16/4/18

Bailando cumbias

Nunca se me hubiera ocurrido cambiar de identidad para un experimento de antropología teatral, como hizo Gabino Rodríguez, pero hace unos días me asaltó el recuerdo de un verano en el que me hice pasar por bailarín colombiano y así anduve danzando por media España. Fue un accidente curioso conocer e ingresar a una compañía de folklore regenteada por un coreógrafo paraguayo llamado Elio, quien según sus intereses y los del festival en turno la anunciaba como ballet “latinoamericano”, "paraguayo" o “colombiano”. Ese verano nos tocó ser colombianos, aunque bailábamos tanto cumbia y vallenato de aquel país como calipso jamaicano, merengue dominicano y hasta malambo argentino. Al público le daba igual de dónde fuéramos porque nuestro ritmo siempre lo contagiaba de alegría. El ensamble estaba formado por migrantes de diversas nacionalidades que por lo general no tenían otra forma de viajar por la península; si bien nadie recibía pago, contar con transporte, alojamiento y diversión nocturna parecía suficiente en esos tiempos. 
Lo malo era que Elio no permitía que habláramos de nuestra condición migratoria y nos hacía mentir, si era necesario, diciendo que veníamos en vuelo directo desde Colombia. Era incómodo, cierto, aunque una vez me divertí engañando a los miembros de un ballet mexicano que nunca se dieron cuenta de mi nacionalidad a pesar de que yo no paraba de decir “pinches” y “chingaderas”. 

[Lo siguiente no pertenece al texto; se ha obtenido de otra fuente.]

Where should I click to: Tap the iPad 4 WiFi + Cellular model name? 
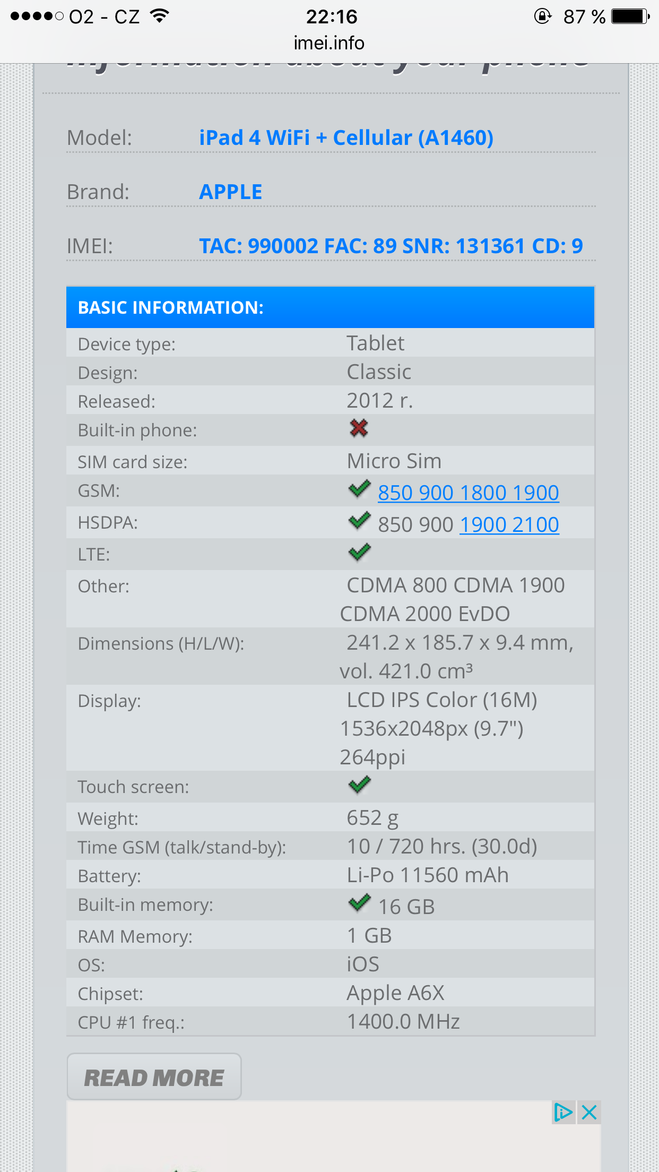pyautogui.click(x=346, y=138)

Un día casi al final de la gira me enteré que Elio cobraba cada presentación por el ballet entero y todo se lo quedaba él. Me dio tanto coraje que en secreto me puse a hablar con cada uno de los bailarines y de alguna manera los convencí de estallar la huelga a una hora de inaugurar las fiestas de la vendimia en Murcia. El golpe fue certero y antes de que la cosa se pusiera peor y su negocio fuera desenmascarado ante los organizadores, el coreógrafo aceptó pagar en adelante salario y seguro médico a todos los miembros del ballet. No hubo retroactivos. 
Esa noche dimos una de nuestras mejores funciones, aunque cuando regresamos a Madrid sucedió lo previsible, Elio me dio las gracias (sólo a mí, el instigador) y yo no volví a bailar con ellos ni con nadie. Así terminó mi efímera carrera de bailarín folklórico, lo que no importó demasiado porque ya me andaba por regresar a México. Incluso de Elio me despedí amistosamente porque me había proporcionado uno de los veranos más movidos que todavía recuerdo: de las funciones nos íbamos a La disco donde no parábamos de bailar con quien se nos pusiera enfrente. La canción del verano era una pieza tecno francesa de Desireles que poco después sería covereada como “Vuela vuela”. 
Entre los orgullos personales valoro que mis compañeros me eligieran para pasar a improvisar una sevillana en la plaza de toros de Ronda, una de las más antiguas y monumentales del mundo. Sí, creo qué pasó más o menos como lo cuento, sólo he mentido en una cosa: lo que alegraba al público no era tanto el ritmo contagioso como nuestras danzas en tanga, pero, ustedes disculparán, esas fotos no se las enseño ni a mis hijos.